Only in some cases, do people need health care because diarrhea can quickly deplete the body's reserves of water and salts from the tissues that need them to function properly. Many young, old and sick people may have difficulty with the recovery of these lost fluids. Diarrhea that lasts for several weeks or contains blood can indicate serious illness. In these cases, you should contact your doctor.
The most common cause of diarrhea is a virus that infects the gut. The infection usually lasts two days and is sometimes called "intestinal flu. " Diarrhea can be caused by:
• Infection by bacteria (the cause of most types of food poisoning)
• Infections by other organisms
• Eating foods that upset the digestive system
• Allergies to certain foods
• Radiation therapy
What to eat after diarrhea?
• Drink fluids more often than usual. Increase your intake from 2 to 3 liters per day, as tolerated, or try to drink fluids in small amounts throughout the day. Choose fruit juices, soup or sodas (without caffeine). Chicken broth (with no fat ), tea with honey, and sports drinks are also good choices. Instead of drinking liquids with your meals, drink liquids between meals.

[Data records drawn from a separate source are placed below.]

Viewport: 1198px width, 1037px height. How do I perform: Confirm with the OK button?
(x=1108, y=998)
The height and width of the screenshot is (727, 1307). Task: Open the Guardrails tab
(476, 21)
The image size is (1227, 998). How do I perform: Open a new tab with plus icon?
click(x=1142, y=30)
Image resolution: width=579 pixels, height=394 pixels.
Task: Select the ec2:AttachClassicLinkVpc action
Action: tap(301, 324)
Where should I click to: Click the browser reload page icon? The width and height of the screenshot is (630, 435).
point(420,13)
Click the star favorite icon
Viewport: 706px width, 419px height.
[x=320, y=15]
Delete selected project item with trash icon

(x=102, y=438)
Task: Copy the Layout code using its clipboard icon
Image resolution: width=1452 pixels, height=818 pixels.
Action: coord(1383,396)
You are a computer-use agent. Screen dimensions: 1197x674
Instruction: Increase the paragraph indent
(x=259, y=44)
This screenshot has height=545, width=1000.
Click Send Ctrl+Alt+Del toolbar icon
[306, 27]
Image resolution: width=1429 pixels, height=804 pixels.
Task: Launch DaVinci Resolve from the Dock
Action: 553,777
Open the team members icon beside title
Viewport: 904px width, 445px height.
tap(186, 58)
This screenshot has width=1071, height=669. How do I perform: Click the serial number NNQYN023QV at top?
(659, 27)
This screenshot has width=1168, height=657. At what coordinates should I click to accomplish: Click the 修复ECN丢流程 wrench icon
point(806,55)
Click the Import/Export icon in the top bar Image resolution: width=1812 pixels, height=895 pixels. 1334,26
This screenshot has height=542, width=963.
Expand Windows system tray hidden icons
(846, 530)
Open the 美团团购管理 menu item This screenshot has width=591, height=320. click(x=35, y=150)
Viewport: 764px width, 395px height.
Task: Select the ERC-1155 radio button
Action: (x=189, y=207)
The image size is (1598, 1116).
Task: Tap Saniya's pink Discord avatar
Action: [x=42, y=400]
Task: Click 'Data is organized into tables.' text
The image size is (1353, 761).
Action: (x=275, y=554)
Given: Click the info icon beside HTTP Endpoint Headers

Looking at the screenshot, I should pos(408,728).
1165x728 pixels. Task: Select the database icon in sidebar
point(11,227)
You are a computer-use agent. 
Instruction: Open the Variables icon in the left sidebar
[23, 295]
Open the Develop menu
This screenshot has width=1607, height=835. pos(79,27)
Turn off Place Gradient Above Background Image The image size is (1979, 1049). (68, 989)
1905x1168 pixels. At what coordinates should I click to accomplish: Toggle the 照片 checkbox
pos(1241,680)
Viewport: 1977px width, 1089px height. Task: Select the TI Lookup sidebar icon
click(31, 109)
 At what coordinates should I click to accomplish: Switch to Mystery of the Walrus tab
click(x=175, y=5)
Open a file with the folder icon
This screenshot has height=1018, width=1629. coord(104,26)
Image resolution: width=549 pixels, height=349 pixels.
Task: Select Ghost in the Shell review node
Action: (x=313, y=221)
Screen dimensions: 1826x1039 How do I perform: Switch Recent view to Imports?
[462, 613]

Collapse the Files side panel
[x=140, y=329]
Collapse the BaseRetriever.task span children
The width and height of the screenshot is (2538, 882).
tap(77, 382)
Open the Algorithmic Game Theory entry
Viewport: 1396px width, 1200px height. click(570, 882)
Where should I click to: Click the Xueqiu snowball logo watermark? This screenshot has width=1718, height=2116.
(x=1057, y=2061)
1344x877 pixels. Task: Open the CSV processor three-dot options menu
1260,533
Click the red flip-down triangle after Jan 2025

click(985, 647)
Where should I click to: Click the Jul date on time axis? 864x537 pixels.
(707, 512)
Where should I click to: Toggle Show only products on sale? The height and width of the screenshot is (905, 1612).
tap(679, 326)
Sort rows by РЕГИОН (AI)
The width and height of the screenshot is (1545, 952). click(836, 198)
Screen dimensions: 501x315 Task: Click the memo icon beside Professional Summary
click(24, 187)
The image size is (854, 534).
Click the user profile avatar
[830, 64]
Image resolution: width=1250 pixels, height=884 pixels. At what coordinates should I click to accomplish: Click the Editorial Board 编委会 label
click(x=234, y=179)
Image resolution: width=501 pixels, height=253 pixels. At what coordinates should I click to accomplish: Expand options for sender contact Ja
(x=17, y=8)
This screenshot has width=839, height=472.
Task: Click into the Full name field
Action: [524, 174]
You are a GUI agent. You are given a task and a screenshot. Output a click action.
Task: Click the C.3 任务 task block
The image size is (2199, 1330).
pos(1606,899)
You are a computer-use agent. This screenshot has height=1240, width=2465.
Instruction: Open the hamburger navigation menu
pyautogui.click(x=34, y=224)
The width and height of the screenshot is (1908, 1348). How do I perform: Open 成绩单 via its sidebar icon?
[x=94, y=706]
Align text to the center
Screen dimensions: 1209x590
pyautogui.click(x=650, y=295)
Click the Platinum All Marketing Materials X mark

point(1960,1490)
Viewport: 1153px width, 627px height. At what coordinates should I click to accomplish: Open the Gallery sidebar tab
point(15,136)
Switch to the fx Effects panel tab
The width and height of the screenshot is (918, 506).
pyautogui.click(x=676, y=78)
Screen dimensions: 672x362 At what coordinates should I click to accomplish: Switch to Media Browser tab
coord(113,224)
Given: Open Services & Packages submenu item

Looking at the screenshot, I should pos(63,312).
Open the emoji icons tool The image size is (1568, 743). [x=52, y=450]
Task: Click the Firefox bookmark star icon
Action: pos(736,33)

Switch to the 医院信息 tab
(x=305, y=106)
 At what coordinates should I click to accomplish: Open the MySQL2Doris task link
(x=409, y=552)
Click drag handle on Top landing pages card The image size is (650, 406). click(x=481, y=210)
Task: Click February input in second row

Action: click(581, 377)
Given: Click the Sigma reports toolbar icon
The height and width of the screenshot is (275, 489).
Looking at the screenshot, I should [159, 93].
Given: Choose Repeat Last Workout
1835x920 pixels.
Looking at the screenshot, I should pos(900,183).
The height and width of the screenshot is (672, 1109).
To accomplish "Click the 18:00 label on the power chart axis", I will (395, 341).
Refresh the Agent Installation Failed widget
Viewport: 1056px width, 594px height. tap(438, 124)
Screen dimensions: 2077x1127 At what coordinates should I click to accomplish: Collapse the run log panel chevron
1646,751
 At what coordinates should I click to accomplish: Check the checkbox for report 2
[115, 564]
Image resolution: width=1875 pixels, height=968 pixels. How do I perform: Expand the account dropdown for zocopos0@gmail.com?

• Avoid eating solid foods until the diarrhea ends. Once it improves, you can start eating solid foods in small quantities.
• Try these low- fiber foods: yogurt, rice, noodles, grape juice, ripe bananas, apple sauce, peanut butter, white bread, chicken or turkey without the skin, beef, fish, cottage cheese and cream cheese.
• Avoid fatty, greasy or fried foods, raw vegetables and fruits, strong spices and whole grains and bread.
• Limit your intake of foods and beverages with caffeine, such as chocolate, coffee, strong tea, and some sodas.
• If you have cramping during the diarrhea, avoid gas - forming foods and drinks, such as beans, cabbage, beer and soft drinks.
• If you are taking antibiotics, add yogurt with active cultures to your diet.
• Dried cranberries have a long history in the treatment of diarrhea. Recommended is the chewing of dried cranberries or tea from crushed dried cranberries (boil for about ten minutes).
The helpfulness of blueberries for diarrhea appears to be due to the fact that they contain tannins, which act astringent and reduce the inflammation and fluid secretion of mucous membranes.